Continue the passage about the Tuxedo neighborhood and FortWhyte Alive from its final sentence.

→ **Supplied text**

--------------------

Whereas the Tuxedo neighbourhood may not rate so highly for overall walkability — it gets a car-dependent score of 42 on website Walk Score — it does boast some outdoor riches, literal oases for the ’burbs, to be treasured by the walker and/or avid bicyclist.
One is Fort Whyte Centre, somewhat pretentiously rebranded FortWhyte Alive, first visited by this writer whilst in elementary school to learn the rudiments of outdoor survival. It’s become a frequent destination since I wound up shacked up in Tuxedo and it’s striking how, in writing the place up, so much about it hasn’t previously blinked on my scanner. It reinforces just what a wealth the destination offers.
Heading south to FortWhyte, it’s as if the city simply goes up in a vapour. Turning east at the entrance, the bending road takes you towards the FortWhyte interpretive centre, but first past its farms operation.

--------------------

→ **Data shown**
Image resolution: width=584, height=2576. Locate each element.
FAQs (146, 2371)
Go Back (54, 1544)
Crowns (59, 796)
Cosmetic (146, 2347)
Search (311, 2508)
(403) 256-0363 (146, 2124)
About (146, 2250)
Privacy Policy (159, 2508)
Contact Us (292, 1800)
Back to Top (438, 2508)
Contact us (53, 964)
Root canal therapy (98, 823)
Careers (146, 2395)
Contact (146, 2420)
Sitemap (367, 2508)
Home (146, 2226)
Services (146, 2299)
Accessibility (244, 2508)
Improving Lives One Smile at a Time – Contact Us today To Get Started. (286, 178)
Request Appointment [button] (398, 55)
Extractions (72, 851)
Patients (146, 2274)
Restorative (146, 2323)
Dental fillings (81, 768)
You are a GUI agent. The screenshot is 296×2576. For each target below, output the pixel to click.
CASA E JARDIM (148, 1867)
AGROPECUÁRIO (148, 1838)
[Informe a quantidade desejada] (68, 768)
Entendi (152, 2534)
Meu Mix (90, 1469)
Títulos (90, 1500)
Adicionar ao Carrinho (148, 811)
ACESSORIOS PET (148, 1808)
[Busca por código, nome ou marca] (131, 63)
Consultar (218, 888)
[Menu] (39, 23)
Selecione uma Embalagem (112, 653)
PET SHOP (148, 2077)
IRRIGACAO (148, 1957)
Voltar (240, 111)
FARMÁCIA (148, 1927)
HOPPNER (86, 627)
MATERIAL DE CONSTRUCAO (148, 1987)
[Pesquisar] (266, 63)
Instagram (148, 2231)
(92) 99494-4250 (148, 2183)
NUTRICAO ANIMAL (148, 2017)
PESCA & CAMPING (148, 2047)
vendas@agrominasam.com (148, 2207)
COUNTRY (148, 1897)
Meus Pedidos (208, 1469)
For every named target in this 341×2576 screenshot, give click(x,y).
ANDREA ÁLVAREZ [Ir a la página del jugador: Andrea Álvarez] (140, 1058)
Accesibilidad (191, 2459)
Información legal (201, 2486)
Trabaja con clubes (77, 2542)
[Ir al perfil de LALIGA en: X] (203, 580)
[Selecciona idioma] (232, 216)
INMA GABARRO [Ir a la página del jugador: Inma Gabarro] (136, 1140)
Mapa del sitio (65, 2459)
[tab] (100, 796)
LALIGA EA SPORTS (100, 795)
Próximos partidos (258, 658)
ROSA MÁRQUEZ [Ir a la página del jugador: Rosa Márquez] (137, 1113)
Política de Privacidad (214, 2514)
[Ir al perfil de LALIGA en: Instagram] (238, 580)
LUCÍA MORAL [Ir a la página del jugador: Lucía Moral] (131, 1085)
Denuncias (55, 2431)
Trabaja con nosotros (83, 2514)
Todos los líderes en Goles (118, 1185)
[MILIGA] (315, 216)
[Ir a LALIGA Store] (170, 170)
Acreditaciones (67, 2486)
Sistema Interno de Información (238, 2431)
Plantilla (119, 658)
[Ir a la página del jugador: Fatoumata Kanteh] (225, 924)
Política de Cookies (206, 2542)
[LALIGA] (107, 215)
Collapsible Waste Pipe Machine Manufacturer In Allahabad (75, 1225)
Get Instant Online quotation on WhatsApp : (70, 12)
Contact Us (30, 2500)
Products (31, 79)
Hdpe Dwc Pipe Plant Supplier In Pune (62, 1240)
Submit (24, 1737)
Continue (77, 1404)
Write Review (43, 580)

--------------------

→ **Result for this task**
For over a decade now, the socially minded FortWhyte Farms program has practised sustainable urban agriculture, while also providing work experience for at-risk city youth and responding to the ever-growing demand for more locally sourced food.
After pulling up and entering reception, there’s great mileage to be gotten even before laying down admission price: breakfast at the Buffalo Stone Café, highlighted by rich coffee and generous portions of delicious pork product, also comes with a soul-nourishing view of the artificial lakes on an outdoor deck.
To aid digestion, there’s the simple thrill of walking along the over 7 km of trails.
As for the artificial lakes: they may not compare to the freshwater giants north of the city, but any need to be in the middle of water is far better fed here than on the more confined local river systems.
That’s in the precious summer months — there’s also heaps to tide one over until then, including snowshoeing and a toboggan slide that’s almost certainly much faster than it looks.
FortWhyte may be perhaps a more convenient, less hardy version of sending the kids off to camp but it’s also easier for we overgrown younglings to join.
I’m already making weekend plans for next winter; if it’s anything like this one, we’ll all need a good list, after all.